What to produce — In the listing below, print exactly the lines between the line holding "Nos services (49, 240)" and the line holding "Mailler les ingénieries", inclusive, and no more.

Supplied records —
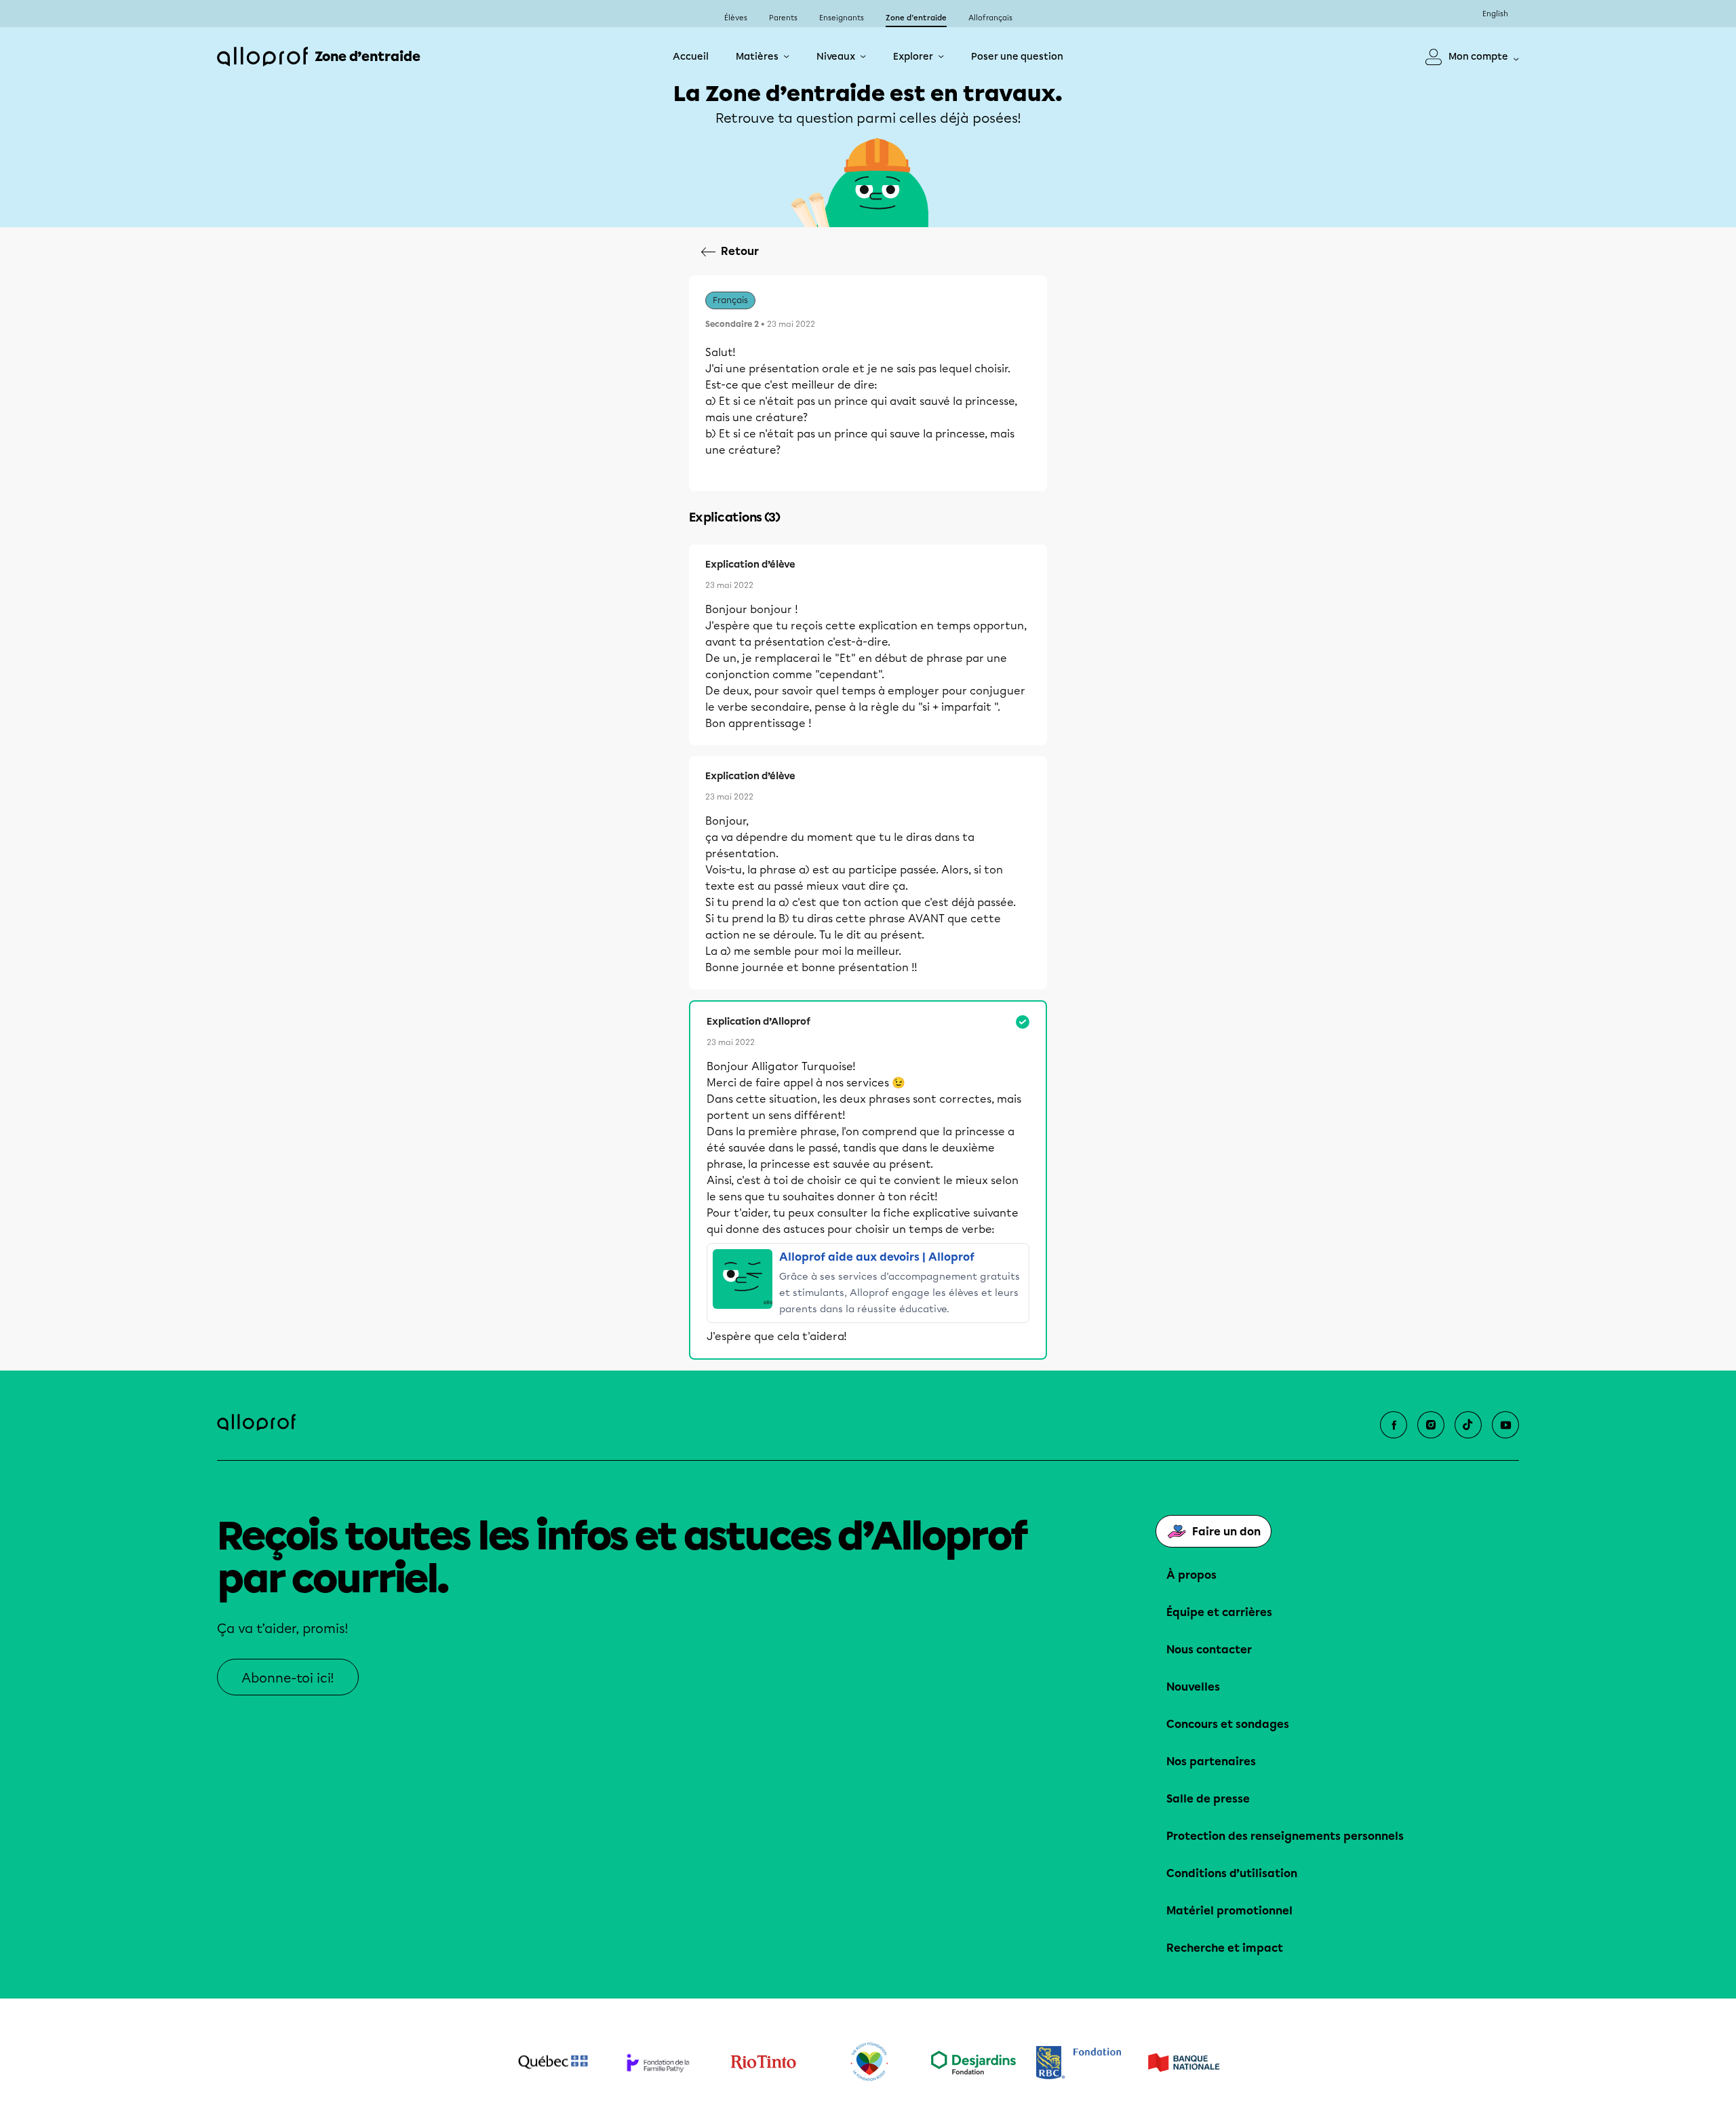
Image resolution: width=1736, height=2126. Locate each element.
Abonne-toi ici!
...
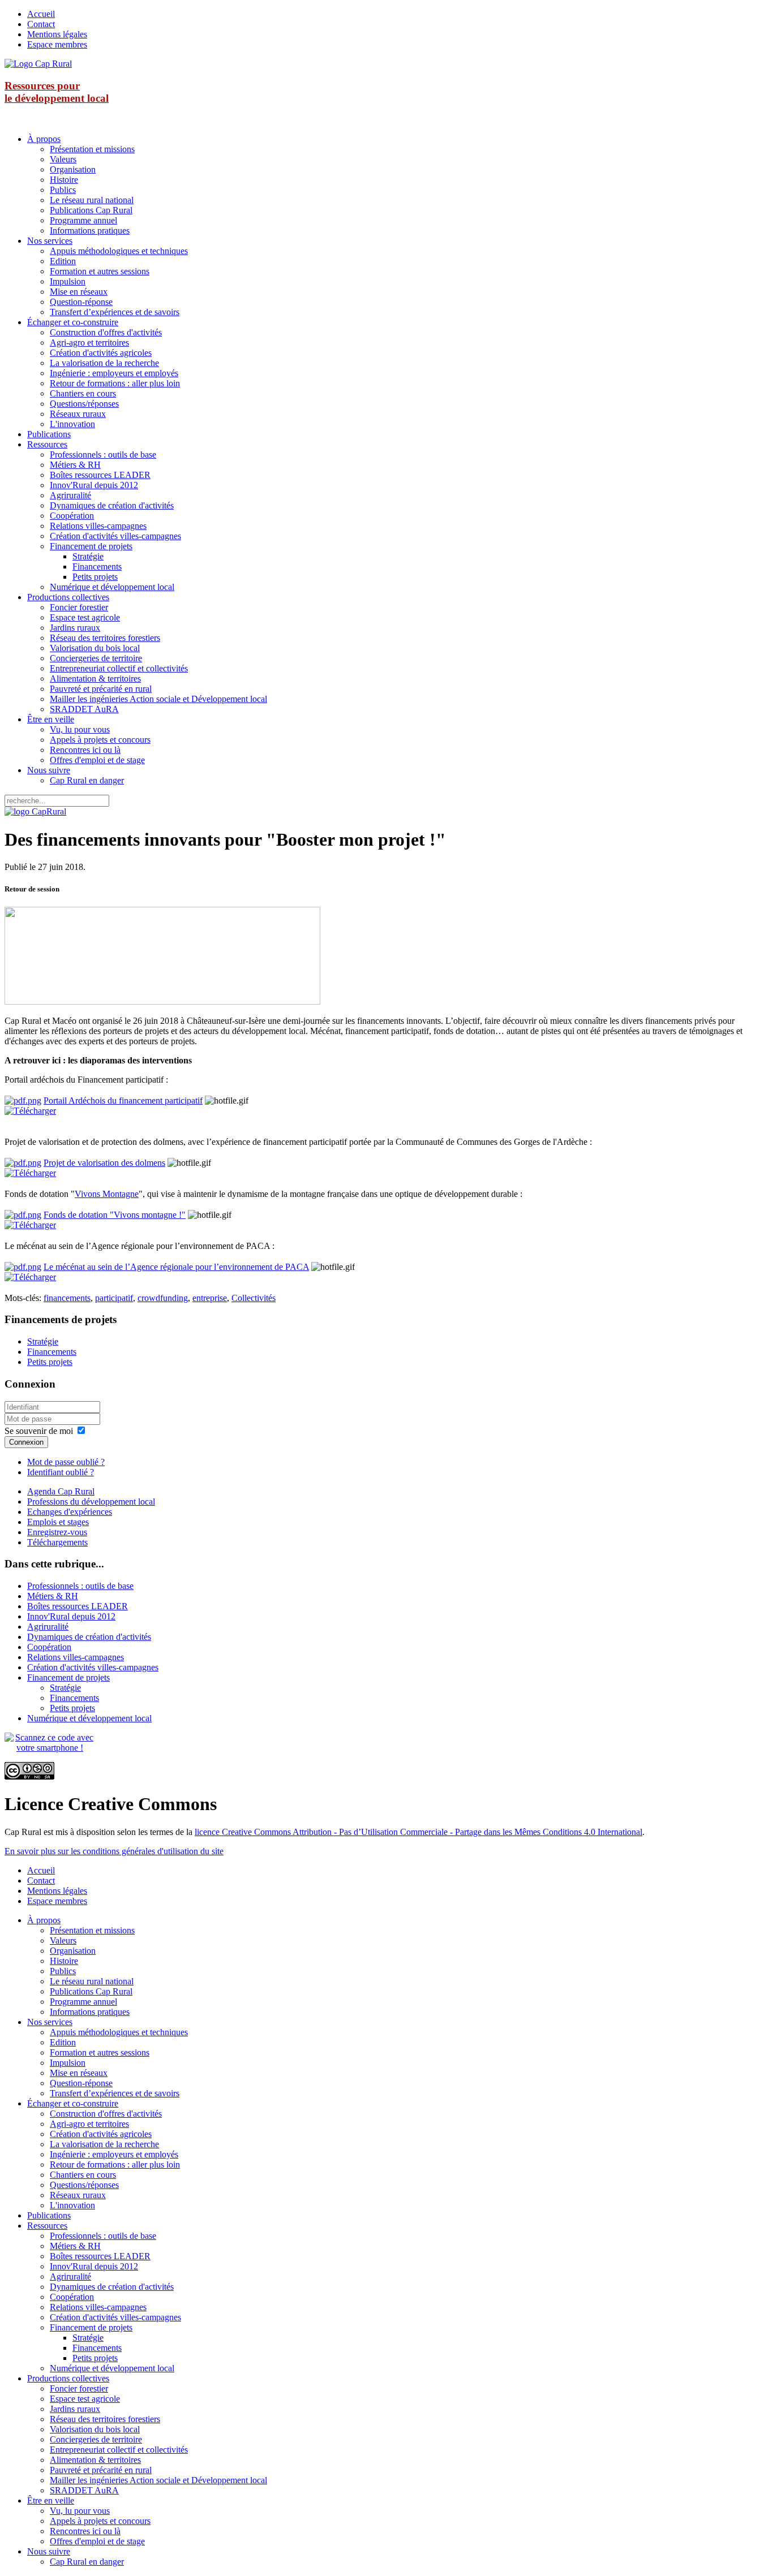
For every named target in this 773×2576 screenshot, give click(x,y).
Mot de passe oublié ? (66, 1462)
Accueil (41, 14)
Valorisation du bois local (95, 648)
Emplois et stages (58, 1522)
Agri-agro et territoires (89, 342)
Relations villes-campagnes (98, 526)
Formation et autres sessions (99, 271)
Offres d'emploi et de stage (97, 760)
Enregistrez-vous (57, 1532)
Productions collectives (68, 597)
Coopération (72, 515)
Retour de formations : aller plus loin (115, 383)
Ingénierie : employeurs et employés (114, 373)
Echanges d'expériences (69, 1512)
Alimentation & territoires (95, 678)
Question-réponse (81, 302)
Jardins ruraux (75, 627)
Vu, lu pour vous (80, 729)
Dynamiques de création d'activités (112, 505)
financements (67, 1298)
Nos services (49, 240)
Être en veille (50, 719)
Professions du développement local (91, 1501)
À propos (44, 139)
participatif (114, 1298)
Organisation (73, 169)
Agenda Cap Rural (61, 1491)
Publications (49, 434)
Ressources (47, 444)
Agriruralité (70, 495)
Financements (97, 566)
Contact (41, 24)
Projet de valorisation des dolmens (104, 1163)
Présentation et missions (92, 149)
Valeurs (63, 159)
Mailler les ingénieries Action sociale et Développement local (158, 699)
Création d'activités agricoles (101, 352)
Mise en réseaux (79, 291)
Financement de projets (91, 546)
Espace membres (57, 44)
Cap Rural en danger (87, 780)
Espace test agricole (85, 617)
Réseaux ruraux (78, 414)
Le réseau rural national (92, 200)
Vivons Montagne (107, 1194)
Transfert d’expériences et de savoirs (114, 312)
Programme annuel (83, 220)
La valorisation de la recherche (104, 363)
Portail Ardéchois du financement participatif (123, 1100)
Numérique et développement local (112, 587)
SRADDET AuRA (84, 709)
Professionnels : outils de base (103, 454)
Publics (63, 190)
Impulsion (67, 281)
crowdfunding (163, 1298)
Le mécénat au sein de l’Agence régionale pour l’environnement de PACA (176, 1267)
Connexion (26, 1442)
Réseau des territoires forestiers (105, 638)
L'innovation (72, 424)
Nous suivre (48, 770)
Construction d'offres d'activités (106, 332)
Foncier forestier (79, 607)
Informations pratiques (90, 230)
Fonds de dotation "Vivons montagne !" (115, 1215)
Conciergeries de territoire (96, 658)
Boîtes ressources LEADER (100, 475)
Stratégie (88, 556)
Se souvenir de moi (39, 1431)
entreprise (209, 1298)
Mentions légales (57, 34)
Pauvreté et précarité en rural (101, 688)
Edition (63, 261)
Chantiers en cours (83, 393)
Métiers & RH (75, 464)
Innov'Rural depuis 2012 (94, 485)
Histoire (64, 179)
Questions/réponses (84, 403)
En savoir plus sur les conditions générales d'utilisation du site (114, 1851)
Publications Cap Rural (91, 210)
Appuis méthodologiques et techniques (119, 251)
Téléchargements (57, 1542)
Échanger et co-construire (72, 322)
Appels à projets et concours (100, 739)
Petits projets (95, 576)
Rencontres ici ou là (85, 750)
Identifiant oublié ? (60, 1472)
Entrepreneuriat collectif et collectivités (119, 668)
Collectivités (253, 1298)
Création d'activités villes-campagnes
==
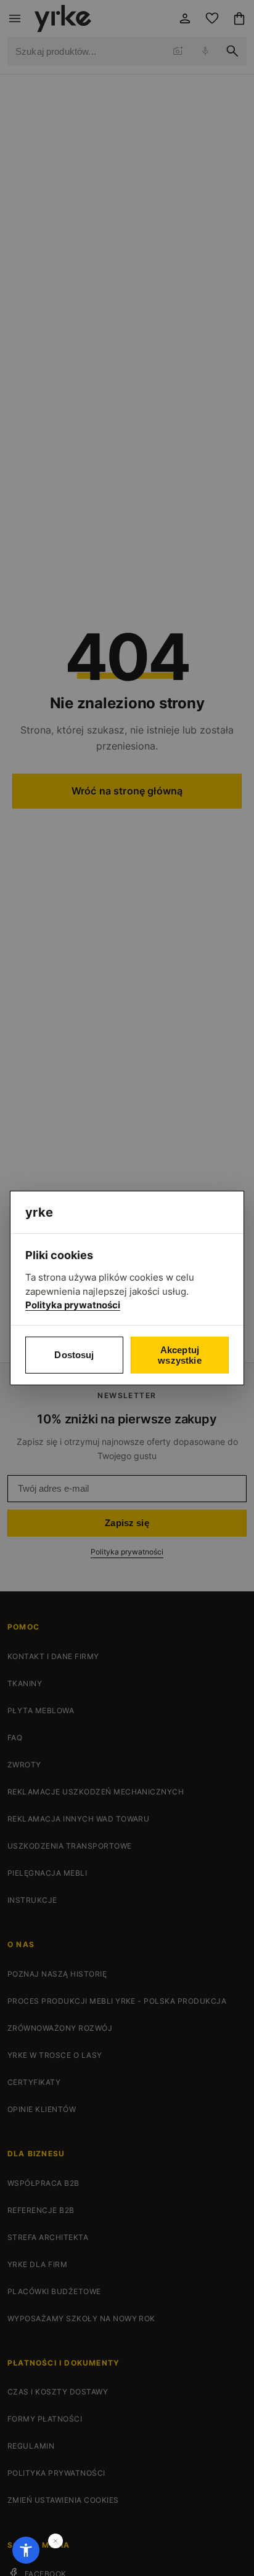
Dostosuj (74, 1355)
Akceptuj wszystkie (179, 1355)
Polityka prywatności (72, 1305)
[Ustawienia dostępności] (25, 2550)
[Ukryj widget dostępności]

The answer —
Nos services (49, 240)
Être en veille (50, 719)
Professions du développement local (91, 1501)
À propos (44, 139)
participatif (114, 1298)
Organisation (73, 169)
Agenda Cap Rural (61, 1491)
Publications (49, 434)
Ressources (47, 444)
Agriruralité (70, 495)
Financements (97, 566)
Contact (41, 24)
Projet de valorisation des dolmens (104, 1163)
Présentation et missions (92, 149)
Valeurs (63, 159)
Mailler les ingénieries Action sociale et Développement local (158, 699)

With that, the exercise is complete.